▶ _Given passage_
◇ ◇ ◇ ◇ ◇
Closes #35671 from xinrong-databricks/array_size.
Authored-by: Xinrong Meng <xi...@databricks.com>
Signed-off-by: Wenchen Fan <we...@databricks.com>
---
.../sql/catalyst/analysis/FunctionRegistry.scala | 1 +
.../expressions/collectionOperations.scala | 27 +++++++++++++-
.../sql-functions/sql-expression-schema.md | 3 +-
.../src/test/resources/sql-tests/inputs/array.sql | 7 ++++
.../resources/sql-tests/results/ansi/array.sql.out | 43 +++++++++++++++++++++-
.../test/resources/sql-tests/results/array.sql.out | 43 +++++++++++++++++++++-
6 files changed, 120 insertions(+), 4 deletions(-)
diff --git a/sql/catalyst/src/main/scala/org/apache/spark/sql/catalyst/analysis/FunctionRegistry.scala b/sql/catalyst/src/main/scala/org/apache/spark/sql/catalyst/analysis/FunctionRegistry.scala
index bc7eb09..e01457c 100644
--- a/sql/catalyst/src/main/scala/org/apache/spark/sql/catalyst/analysis/FunctionRegistry.scala
+++ b/sql/catalyst/src/main/scala/org/apache/spark/sql/catalyst/analysis/FunctionRegistry.scala
@@ -640,6 +640,7 @@ object FunctionRegistry {
expression[ArrayIntersect]("array_intersect"),
expression[ArrayJoin]("array_join"),
expression[ArrayPosition]("array_position"),
+ expression[ArraySize]("array_size"),
expression[ArraySort]("array_sort"),
expression[ArrayExcept]("array_except"),
expression[ArrayUnion]("array_union"),
diff --git a/sql/catalyst/src/main/scala/org/apache/spark/sql/catalyst/expressions/collectionOperations.scala b/sql/catalyst/src/main/scala/org/apache/spark/sql/catalyst/expressions/collectionOperations.scala
index e53fc5e..363c531 100644
--- a/sql/catalyst/src/main/scala/org/apache/spark/sql/catalyst/expressions/collectionOperations.scala
+++ b/sql/catalyst/src/main/scala/org/apache/spark/sql/catalyst/expressions/collectionOperations.scala
@@ -27,7 +27,7 @@ import org.apache.spark.sql.catalyst.analysis.{TypeCheckResult, TypeCoercion, Un
import org.apache.spark.sql.catalyst.expressions.ArraySortLike.NullOrder
import org.apache.spark.sql.catalyst.expressions.codegen._
import org.apache.spark.sql.catalyst.expressions.codegen.Block._
-import org.apache.spark.sql.catalyst.trees.BinaryLike
+import org.apache.spark.sql.catalyst.trees.{BinaryLike, UnaryLike}
import org.apache.spark.sql.catalyst.trees.TreePattern.{ARRAYS_ZIP, CONCAT, TreePattern}
import org.apache.spark.sql.catalyst.util._
import org.apache.spark.sql.catalyst.util.DateTimeConstants._
@@ -133,6 +133,31 @@ object Size {
def apply(child: Expression): Size = new Size(child)
◇ ◇ ◇ ◇ ◇
(Stored records)
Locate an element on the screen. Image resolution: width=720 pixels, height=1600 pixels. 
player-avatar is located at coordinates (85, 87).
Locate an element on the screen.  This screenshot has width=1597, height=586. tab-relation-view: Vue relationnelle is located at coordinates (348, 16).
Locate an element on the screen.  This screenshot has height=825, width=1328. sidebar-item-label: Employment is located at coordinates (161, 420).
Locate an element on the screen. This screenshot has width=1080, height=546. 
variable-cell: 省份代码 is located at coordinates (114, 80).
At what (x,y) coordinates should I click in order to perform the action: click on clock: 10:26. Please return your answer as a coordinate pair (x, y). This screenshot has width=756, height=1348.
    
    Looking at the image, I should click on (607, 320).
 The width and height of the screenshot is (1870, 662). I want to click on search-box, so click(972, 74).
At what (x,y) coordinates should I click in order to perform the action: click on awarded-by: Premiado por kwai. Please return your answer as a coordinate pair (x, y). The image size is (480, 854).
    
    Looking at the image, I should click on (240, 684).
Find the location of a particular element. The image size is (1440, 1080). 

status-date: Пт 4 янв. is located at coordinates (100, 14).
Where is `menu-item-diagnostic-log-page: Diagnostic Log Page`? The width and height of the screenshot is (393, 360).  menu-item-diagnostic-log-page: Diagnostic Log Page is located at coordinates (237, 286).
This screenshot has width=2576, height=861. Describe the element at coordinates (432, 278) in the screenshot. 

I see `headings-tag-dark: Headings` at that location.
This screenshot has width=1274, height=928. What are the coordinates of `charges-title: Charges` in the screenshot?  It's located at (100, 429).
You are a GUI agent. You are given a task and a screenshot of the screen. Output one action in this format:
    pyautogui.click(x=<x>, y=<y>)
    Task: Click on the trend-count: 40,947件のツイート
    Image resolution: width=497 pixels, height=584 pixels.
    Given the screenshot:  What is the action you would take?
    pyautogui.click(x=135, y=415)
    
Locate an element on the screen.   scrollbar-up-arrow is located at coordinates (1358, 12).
◇ ◇ ◇ ◇ ◇
▶ _Action item A_
From the array_size commit diff, list every SQL function name that appears in quotation marks inside an expression[...] call in the FunctionRegistry.scala hunk.
▶ _Action item B_
Continue the array_size commit diff from its final line.

▶ _Response A_
array_intersect
array_join
array_position
array_size
array_sort
array_except
array_union

▶ _Response B_
}
+
+/**
+ * Given an array, returns total number of elements in it.
+ */
+@ExpressionDescription(
+ usage = "_FUNC_(expr) - Returns the size of an array. The function returns null for null input.",
+ examples = """
+ Examples:
+ > SELECT _FUNC_(array('b', 'd', 'c', 'a'));
+ 4
+ """,
+ since = "3.3.0",
+ group = "collection_funcs")
+case class ArraySize(child: Expression)
+ extends RuntimeReplaceable with ImplicitCastInputTypes with UnaryLike[Expression] {
+
+ override lazy val replacement: Expression = Size(child, legacySizeOfNull = false)
+
+ override def prettyName: String = "array_size"
+
+ override def inputTypes: Seq[AbstractDataType] = Seq(ArrayType)
+
+ protected def withNewChildInternal(newChild: Expression): ArraySize = copy(child = newChild)
+}
+
/**
* Returns an unordered array containing the keys of the map.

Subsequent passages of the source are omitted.